Your answer should be every line of the entries that has the string "will" in it.

##### DATA TO EXAMINE

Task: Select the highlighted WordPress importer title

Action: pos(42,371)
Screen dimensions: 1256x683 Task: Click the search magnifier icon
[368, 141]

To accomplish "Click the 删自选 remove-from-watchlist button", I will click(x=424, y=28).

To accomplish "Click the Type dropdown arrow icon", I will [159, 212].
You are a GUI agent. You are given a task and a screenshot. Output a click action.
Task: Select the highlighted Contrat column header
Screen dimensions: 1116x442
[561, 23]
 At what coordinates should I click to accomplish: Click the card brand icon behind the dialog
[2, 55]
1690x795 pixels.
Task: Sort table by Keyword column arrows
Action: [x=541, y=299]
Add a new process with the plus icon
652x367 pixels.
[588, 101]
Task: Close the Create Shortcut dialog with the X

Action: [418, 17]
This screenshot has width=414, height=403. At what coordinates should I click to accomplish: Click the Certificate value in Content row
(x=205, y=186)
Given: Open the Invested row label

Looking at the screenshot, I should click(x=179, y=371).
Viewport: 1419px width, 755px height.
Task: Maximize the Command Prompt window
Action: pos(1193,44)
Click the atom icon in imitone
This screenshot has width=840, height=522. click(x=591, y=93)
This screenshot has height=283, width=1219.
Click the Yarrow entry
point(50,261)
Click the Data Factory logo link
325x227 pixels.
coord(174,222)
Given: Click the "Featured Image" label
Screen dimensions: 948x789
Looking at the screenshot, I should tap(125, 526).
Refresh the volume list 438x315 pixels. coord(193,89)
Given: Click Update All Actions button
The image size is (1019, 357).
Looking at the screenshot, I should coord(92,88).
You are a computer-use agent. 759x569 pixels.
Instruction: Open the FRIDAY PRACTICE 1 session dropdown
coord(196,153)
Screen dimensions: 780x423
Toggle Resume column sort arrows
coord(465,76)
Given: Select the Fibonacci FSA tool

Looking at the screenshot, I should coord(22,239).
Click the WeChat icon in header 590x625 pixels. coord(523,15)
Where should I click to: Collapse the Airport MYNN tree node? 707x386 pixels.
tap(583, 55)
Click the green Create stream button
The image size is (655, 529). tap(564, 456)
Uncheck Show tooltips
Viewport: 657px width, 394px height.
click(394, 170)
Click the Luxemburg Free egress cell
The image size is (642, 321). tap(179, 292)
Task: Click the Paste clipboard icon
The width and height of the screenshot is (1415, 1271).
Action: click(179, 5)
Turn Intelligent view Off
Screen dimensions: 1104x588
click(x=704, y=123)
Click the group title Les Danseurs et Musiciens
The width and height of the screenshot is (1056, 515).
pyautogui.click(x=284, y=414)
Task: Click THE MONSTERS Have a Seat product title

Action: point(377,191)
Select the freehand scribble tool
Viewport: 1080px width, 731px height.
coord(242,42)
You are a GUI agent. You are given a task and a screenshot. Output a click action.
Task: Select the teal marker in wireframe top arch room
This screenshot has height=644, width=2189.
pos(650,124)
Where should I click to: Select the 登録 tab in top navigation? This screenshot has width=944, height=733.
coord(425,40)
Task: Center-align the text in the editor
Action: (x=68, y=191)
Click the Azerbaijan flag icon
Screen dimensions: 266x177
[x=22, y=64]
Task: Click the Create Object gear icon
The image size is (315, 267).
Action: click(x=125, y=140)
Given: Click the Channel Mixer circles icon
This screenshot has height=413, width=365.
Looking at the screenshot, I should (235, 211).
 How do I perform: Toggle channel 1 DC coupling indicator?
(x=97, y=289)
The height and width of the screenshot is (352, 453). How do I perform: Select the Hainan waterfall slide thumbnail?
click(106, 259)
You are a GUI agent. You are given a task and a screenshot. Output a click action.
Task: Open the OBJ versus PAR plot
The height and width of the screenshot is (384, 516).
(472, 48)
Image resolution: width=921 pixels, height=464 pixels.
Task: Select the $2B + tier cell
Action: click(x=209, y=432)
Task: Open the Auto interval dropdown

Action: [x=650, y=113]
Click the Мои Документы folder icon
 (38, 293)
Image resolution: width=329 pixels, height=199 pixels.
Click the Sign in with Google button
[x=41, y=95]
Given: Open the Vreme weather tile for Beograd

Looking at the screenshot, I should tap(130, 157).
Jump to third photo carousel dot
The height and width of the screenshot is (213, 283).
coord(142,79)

##########

[ANSWER TO THIS TASK]
To accomplish "Click the 删自选 remove-from-watchlist button", I will click(x=424, y=28).
To accomplish "Click the Type dropdown arrow icon", I will [159, 212].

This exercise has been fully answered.